IZUMINO-izm 23年05月号より
孫さんのバタフライ・エフェクト (2)

(先月より続く)
前回、孫振斗さんや日本原水爆被害者団体協議会(略称:被団協)の国家補償を求める闘いが画期的な最高裁判決を勝ち取る一方、政府側のバックラッシュ(反動)としての基本懇答申「受忍論」が猛威を振るいだしたところまで述べた。今回はその続きである。
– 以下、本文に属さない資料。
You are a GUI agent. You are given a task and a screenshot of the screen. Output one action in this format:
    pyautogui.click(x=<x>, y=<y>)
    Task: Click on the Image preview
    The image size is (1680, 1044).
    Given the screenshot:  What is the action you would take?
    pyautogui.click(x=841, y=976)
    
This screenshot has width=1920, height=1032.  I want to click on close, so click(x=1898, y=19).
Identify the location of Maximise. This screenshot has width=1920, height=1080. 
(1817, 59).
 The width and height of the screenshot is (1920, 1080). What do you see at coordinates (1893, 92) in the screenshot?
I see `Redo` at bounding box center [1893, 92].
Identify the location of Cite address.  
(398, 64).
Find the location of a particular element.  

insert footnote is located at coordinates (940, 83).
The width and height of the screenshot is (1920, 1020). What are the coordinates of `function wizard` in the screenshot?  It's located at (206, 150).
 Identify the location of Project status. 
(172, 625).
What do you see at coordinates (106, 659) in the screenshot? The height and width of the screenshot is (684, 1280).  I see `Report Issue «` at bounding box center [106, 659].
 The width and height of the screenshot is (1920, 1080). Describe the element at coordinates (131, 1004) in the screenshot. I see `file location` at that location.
原爆被害から空襲など一般戦災へと拡大した「受忍論の波及」という事象だが、その波及の範囲は、もしかしたら戦時責任問題だけにとどまらないのかもしれない。私の記憶に強く残っているのは、高知営林署事件における高松高裁判決(1984.9.19)である。高知営林署事件とは、チェーンソー作業により振動障害に罹患した国有林労働者が、国の安全配慮義務違反を訴えて起こした損害賠償請求訴訟のことだ。高松高裁判決はたしか、新たな技術の開発により社会が便利になるのだから少々の犠牲は受忍せよと述べ、労働者の訴えを退けたのだった註1,2)。この時期、さまざまな分野の裁判で判決文に「受忍」というワードの使用が増えたのかどうか、私には実証の術がない。だが、この高松高裁判決を見たとき、たしかに私は「ここでも受忍論かよ!」と強く印象を持ったのである。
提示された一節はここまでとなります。